2. The method of claim 1 wherein the computerized devices known to
be infected with at least one non-human user software are
intentionally infected by loading infected malware onto the
computerized devices.
3. The method of claim 1 wherein the computerized devices known to
not be infected with at least one non-human user software are
identified based on users of those computerized devices having
recently made an online action that is not indicative of a
non-human user software.
4. The method of claim 1 wherein the computerized devices known to
be infected with at least one non-human user software are
identified based on users of those computerized devices accessing
digital content that is known to use non-human user software and
the computerized devices known not to be infected with a non-human
user software are identified based on users of those computerized
devices accessing digital content that is known not to use
non-human user software.
5. The method of claim 1 wherein the received information is
obtained from code embedded within digital content, the code
collecting information about the computerized device and about
activities of the computerized device.
6. The method of claim 1 wherein the received information is
obtained from bid requests in an advertising exchange.

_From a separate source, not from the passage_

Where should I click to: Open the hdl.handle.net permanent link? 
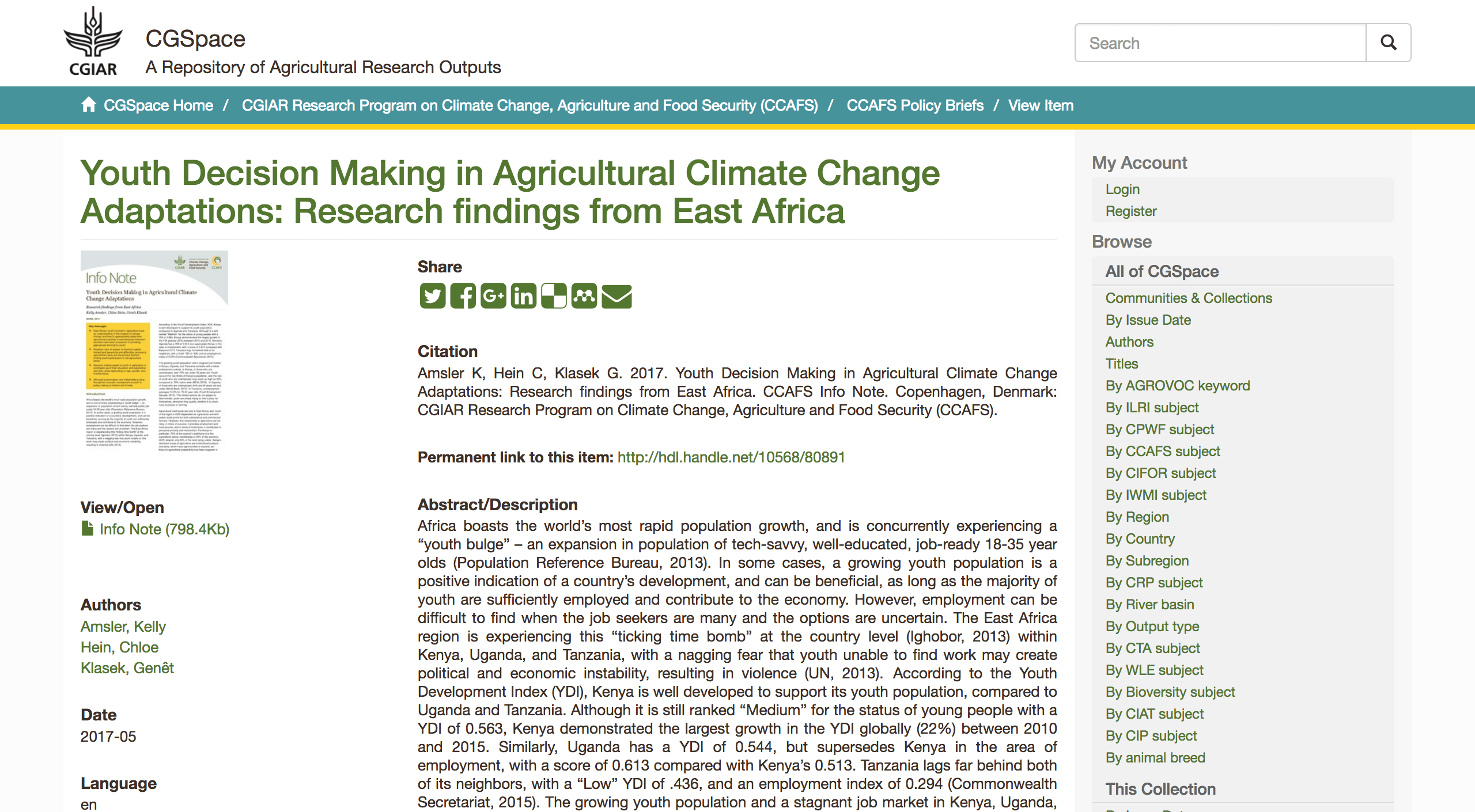point(731,457)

7. The method of claim 1 wherein the received information is
obtained by analyzing log files of user device transactions.

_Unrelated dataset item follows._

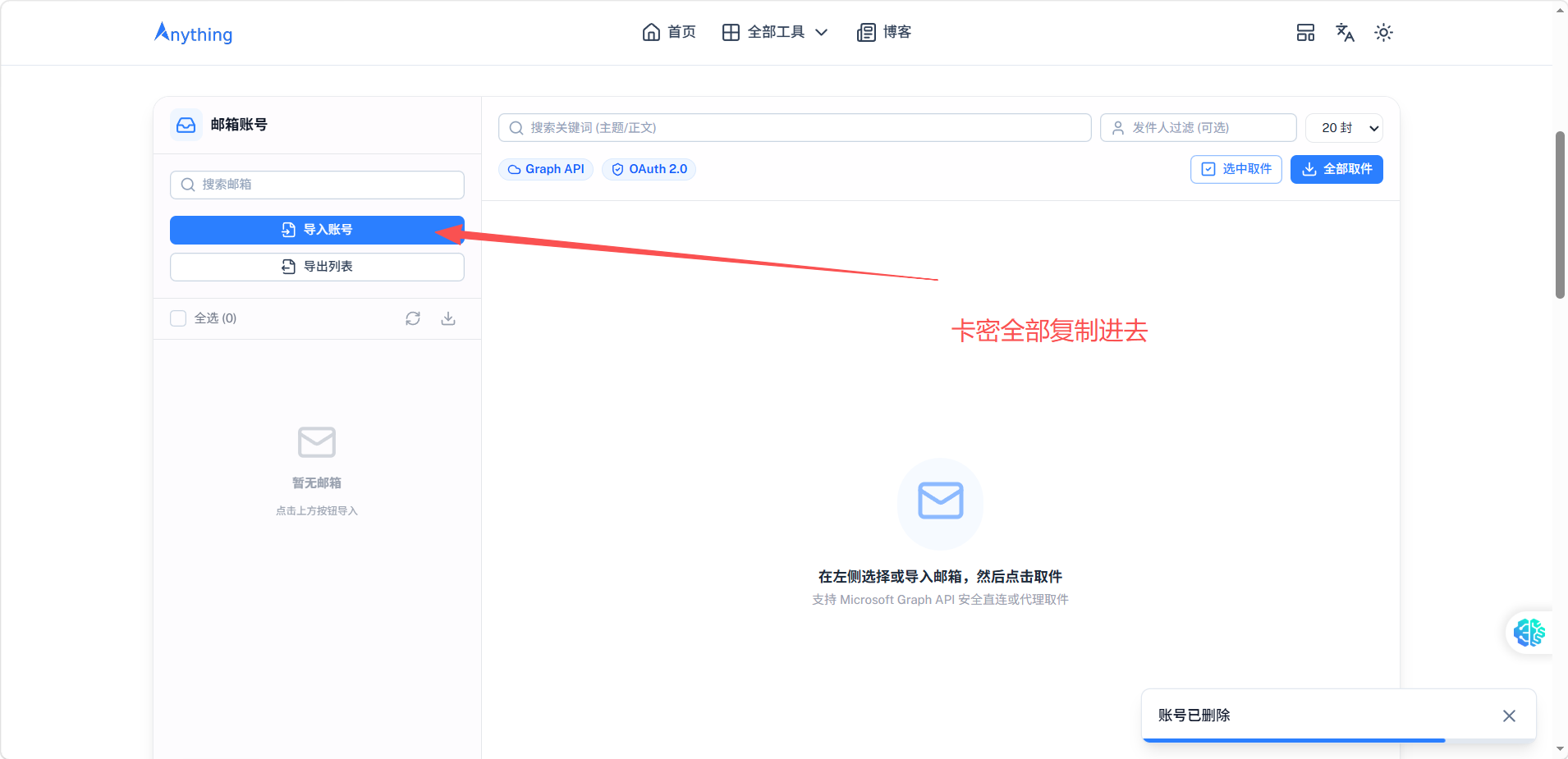This screenshot has width=1568, height=759.
Task: Click the refresh icon beside 全选
Action: [x=413, y=318]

8. The method of claim 1 further comprising: receiving information
relating to attributes relevant to the indication of non-human user
software activity from another computerized device; computing a
score for each factor for the another computerized device;
computing a combined score based on the scores of the individual
factors for the another computerized device; and determining a
likelihood that the another computerized device includes non-human
user software based on the combined score, the scores of the
individual factors, or both.
9. A system for identifying non-human users of computerized
devices, the system comprising a processor, memory accessible by
the processor, and program instructions and data stored in the
memory and executable by the processor to perform: receiving
information relating to attributes relevant to the indication of
non-human user software activity from a plurality of computerized
devices, wherein at least a portion of the computerized devices are
known to be infected with at least one non-human user software, and
at least a portion of the computerized devices are known not to be
infected with a non-human user software; selection as factors a
plurality of the attributes based on a correlation of the attribute
with the presence of non-human user software activity; computing a
score for each factor indicating a likelihood of non-human user
software infection for that factor; and computing a combined score
based on the scores of the individual factors.

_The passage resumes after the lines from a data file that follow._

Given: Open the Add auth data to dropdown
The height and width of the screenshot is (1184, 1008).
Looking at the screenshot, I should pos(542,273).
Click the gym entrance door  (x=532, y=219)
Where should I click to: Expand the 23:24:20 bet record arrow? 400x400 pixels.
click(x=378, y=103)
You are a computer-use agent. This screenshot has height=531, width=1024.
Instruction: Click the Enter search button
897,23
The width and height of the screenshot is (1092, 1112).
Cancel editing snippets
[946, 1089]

10. The system of claim 8 wherein the computerized devices known to
be infected with at least one non-human user software are
intentionally infected by loading infected malware onto the
computerized devices.
11. The system of claim 8 wherein the computerized devices known
not to be infected with at least one non-human user software are
identified based on users of those computerized devices having
recently made an online action that is not indicative of a
non-human user software.
12. The system of claim 8 wherein the computerized devices known to
be infected with at least one non-human user software are
identified based on users of those computerized devices accessing
digital content that is known to use non-human user software and
the computerized devices known not to be infected with a non-human
user software are identified based on users of those computerized
devices accessing digital content that is known not to use
non-human user software.
13. The system of claim 8 wherein the received information is
obtained from code embedded within digital content, the code
collecting information about the computerized device and about
activities of the computerized device.
14. The system of claim 8 wherein the received information is
obtained from bid requests in an advertising exchange.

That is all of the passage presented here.